··· Data to use ···

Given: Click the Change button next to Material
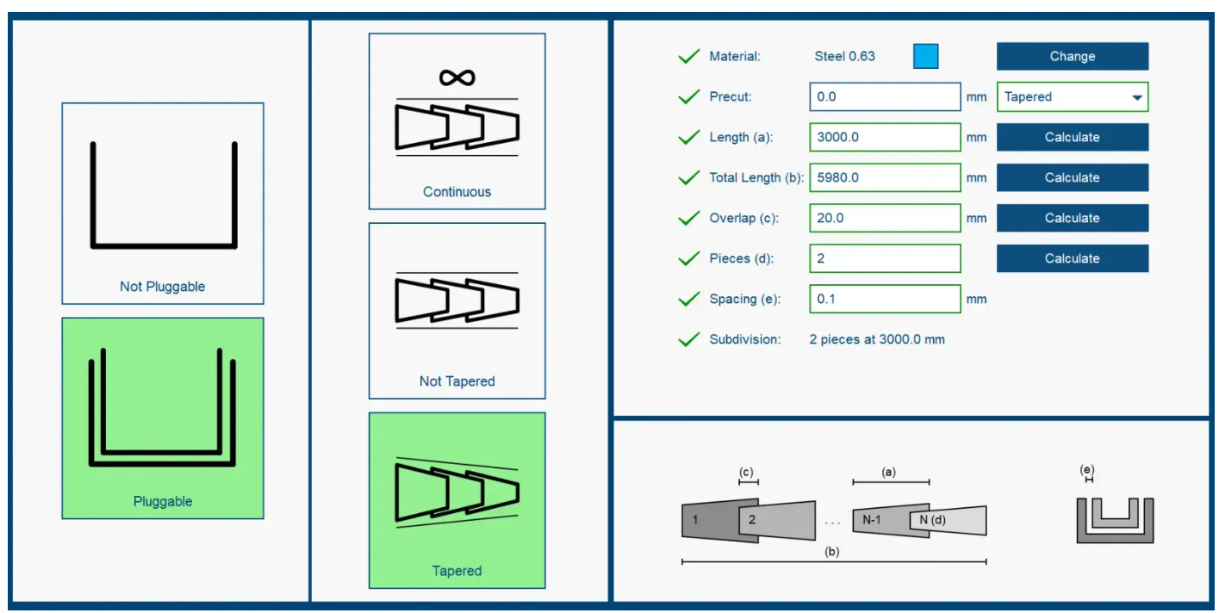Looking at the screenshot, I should coord(1072,56).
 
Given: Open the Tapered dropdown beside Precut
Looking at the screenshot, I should coord(1072,96).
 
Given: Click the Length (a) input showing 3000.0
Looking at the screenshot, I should coord(884,137).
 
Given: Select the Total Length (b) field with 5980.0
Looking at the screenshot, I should coord(884,177).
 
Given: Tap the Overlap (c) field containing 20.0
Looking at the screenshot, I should coord(884,218).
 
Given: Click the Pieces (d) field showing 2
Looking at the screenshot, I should coord(884,258).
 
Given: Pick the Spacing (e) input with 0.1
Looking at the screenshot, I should coord(884,299).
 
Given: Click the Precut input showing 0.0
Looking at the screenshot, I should coord(884,96).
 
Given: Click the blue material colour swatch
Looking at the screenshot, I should coord(925,56).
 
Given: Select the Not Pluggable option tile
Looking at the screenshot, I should coord(162,203).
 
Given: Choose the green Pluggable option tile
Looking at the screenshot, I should coord(162,418).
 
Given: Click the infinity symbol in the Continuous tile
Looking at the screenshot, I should coord(457,77).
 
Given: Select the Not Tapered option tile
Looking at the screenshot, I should coord(457,310).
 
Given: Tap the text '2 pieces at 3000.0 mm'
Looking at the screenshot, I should coord(876,339).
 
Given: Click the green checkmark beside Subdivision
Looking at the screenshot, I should coord(688,339).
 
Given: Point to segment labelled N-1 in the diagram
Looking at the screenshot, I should coord(872,519).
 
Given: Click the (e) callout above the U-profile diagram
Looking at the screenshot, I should coord(1087,470).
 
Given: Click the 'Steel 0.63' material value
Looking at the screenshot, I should coord(844,56).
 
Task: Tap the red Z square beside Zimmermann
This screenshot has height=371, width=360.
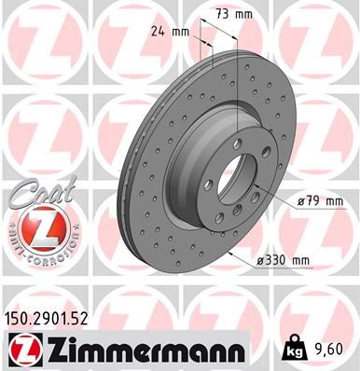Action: (x=26, y=349)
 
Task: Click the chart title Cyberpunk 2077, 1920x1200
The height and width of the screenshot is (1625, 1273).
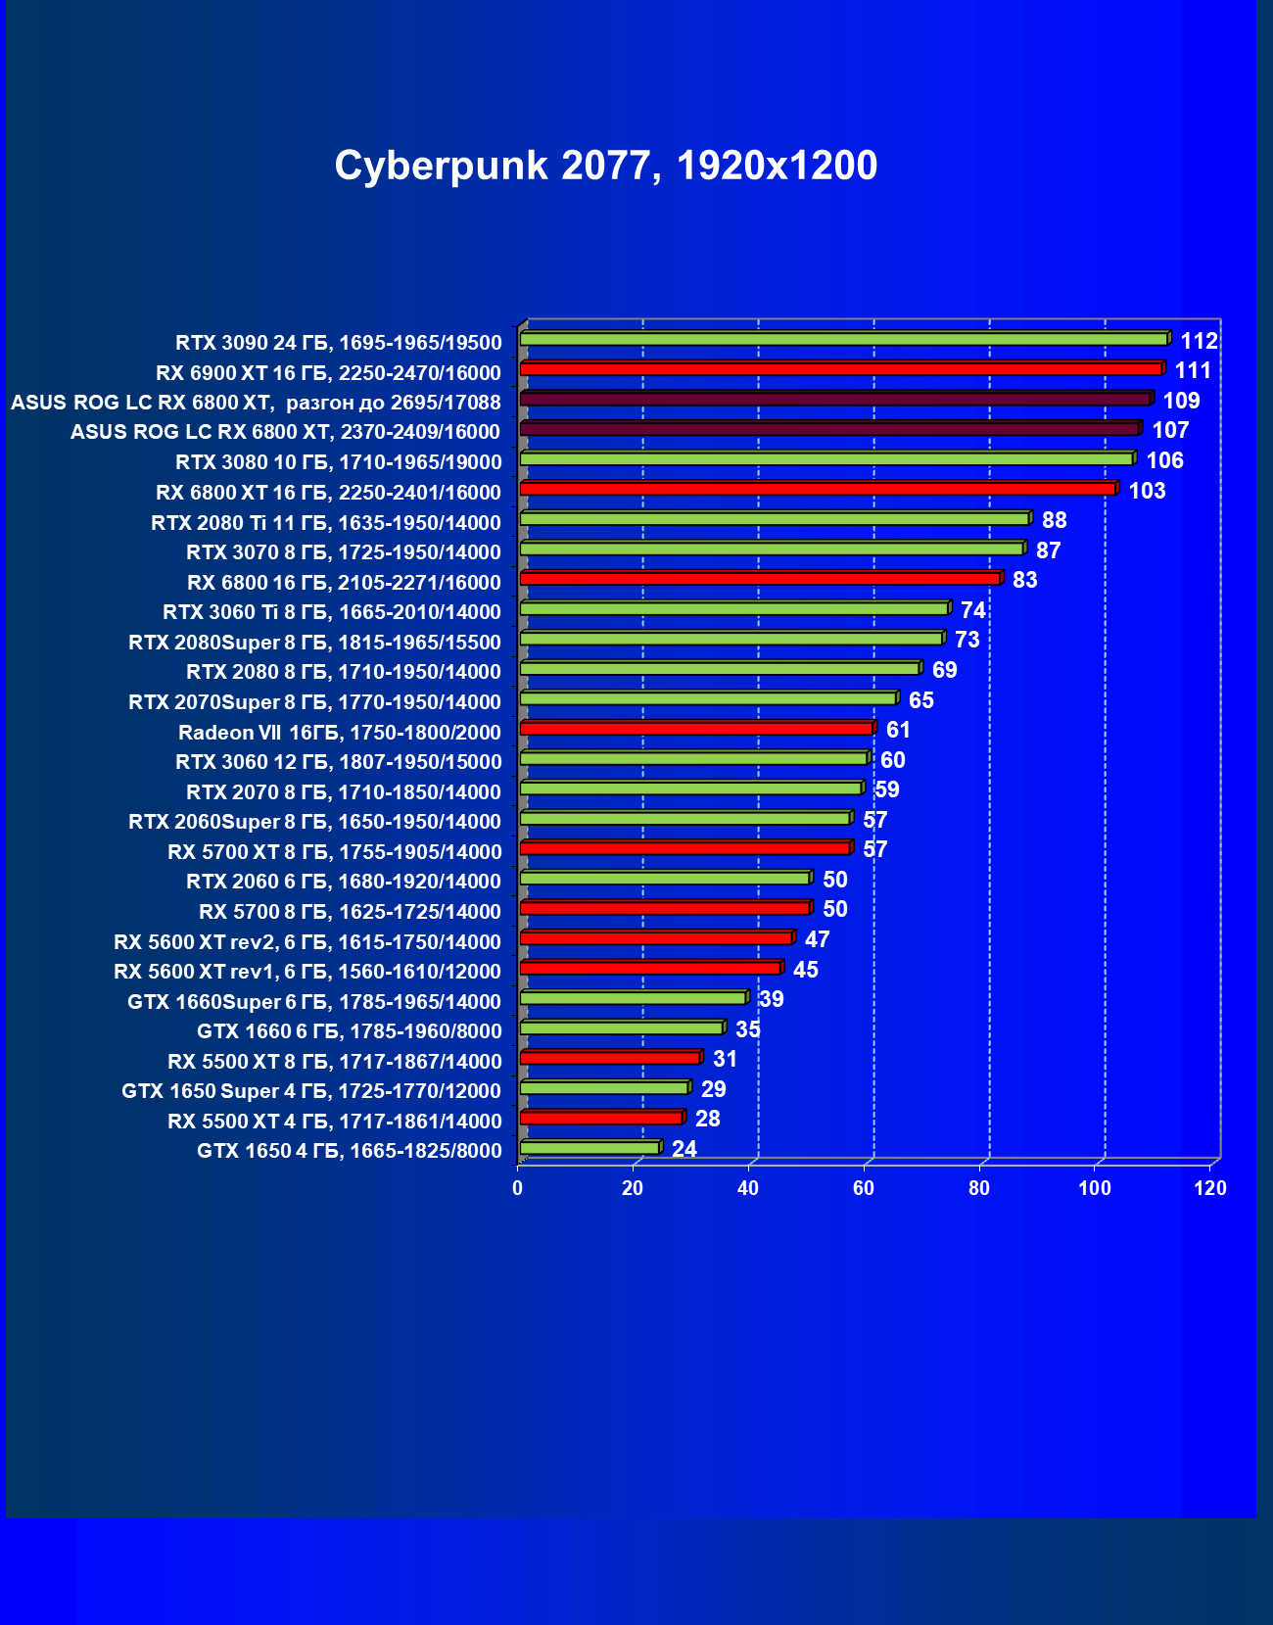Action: click(605, 166)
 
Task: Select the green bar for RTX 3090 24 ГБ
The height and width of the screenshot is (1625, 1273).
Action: click(842, 339)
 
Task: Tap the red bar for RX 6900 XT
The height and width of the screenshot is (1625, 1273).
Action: click(840, 368)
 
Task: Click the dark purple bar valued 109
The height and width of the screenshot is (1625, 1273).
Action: click(834, 399)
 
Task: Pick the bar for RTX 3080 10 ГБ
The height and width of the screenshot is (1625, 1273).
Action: click(825, 458)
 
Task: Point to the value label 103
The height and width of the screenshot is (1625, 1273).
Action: click(1147, 491)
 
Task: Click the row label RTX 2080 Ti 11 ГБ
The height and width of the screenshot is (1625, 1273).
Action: click(326, 523)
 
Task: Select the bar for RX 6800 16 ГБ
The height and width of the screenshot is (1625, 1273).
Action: click(759, 579)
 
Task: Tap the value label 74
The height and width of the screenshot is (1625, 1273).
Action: click(972, 610)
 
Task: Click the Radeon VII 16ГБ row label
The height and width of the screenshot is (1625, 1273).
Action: click(339, 733)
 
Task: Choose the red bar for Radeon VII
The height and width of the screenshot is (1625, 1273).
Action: click(695, 729)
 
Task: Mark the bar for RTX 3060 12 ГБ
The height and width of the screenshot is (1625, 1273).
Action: click(692, 758)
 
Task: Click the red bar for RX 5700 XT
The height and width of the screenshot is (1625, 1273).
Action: click(684, 848)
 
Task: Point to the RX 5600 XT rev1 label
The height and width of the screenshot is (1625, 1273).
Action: click(307, 972)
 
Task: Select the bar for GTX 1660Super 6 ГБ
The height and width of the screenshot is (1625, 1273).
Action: click(633, 998)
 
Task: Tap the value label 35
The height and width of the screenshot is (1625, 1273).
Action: click(747, 1029)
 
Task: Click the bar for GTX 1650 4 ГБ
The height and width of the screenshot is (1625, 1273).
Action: click(589, 1147)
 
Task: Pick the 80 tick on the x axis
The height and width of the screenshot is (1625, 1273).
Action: click(979, 1188)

···

Which lines in the listing above contain the word "Choose"? Extract each of them in full.

▸ Solution below:
Given: Choose the green Pluggable option tile
Task: Choose the red bar for Radeon VII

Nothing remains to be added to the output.